What you should do: Arrange the records as a numbered list, from the line containing "In order to click on svg-text: 0.09" through the line containing "(754, 725).", including both of those lines and leaving out any blank lines.

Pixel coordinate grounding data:
+++++

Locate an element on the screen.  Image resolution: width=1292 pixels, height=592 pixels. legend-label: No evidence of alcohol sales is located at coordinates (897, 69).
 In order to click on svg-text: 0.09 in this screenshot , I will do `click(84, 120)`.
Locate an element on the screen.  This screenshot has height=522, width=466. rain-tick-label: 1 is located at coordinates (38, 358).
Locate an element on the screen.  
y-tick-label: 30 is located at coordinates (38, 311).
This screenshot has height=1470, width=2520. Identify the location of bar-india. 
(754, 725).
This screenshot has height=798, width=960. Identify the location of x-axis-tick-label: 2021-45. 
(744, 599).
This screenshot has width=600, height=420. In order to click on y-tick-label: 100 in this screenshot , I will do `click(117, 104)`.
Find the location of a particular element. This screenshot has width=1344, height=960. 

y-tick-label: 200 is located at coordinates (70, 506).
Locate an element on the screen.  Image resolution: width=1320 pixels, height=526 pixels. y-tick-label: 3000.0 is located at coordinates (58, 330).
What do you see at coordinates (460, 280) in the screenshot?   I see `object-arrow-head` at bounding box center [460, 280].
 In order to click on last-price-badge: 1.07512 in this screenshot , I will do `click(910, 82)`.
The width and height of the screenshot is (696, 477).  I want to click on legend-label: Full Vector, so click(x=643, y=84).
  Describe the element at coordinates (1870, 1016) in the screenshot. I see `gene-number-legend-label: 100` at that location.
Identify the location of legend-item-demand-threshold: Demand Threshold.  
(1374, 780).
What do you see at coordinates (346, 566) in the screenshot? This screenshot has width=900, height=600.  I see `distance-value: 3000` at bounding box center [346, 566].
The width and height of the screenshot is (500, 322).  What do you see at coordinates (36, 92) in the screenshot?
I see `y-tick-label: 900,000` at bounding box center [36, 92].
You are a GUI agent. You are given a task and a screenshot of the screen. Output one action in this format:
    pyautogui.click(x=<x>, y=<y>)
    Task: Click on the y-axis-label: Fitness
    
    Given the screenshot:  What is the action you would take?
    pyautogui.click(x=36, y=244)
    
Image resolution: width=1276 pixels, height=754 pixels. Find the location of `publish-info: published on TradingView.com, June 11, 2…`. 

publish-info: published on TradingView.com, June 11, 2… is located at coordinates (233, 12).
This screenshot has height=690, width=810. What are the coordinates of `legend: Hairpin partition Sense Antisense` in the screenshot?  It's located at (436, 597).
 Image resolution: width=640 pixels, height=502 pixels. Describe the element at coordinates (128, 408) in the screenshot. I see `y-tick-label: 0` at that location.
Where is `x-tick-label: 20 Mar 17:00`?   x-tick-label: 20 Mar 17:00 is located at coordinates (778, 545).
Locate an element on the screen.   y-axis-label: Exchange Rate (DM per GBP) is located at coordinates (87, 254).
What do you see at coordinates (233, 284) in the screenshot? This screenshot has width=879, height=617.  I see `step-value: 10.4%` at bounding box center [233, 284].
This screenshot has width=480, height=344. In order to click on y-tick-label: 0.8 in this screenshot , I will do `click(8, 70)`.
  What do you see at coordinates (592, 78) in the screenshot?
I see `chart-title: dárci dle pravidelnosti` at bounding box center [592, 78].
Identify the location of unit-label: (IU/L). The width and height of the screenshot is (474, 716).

+++++

Answer to this problem:
1.  In order to click on svg-text: 0.09 in this screenshot , I will do `click(84, 120)`.
2. Locate an element on the screen.  This screenshot has height=522, width=466. rain-tick-label: 1 is located at coordinates (38, 358).
3. Locate an element on the screen.  
4. y-tick-label: 30 is located at coordinates (38, 311).
5. This screenshot has height=1470, width=2520. Identify the location of bar-india. 
6. (754, 725).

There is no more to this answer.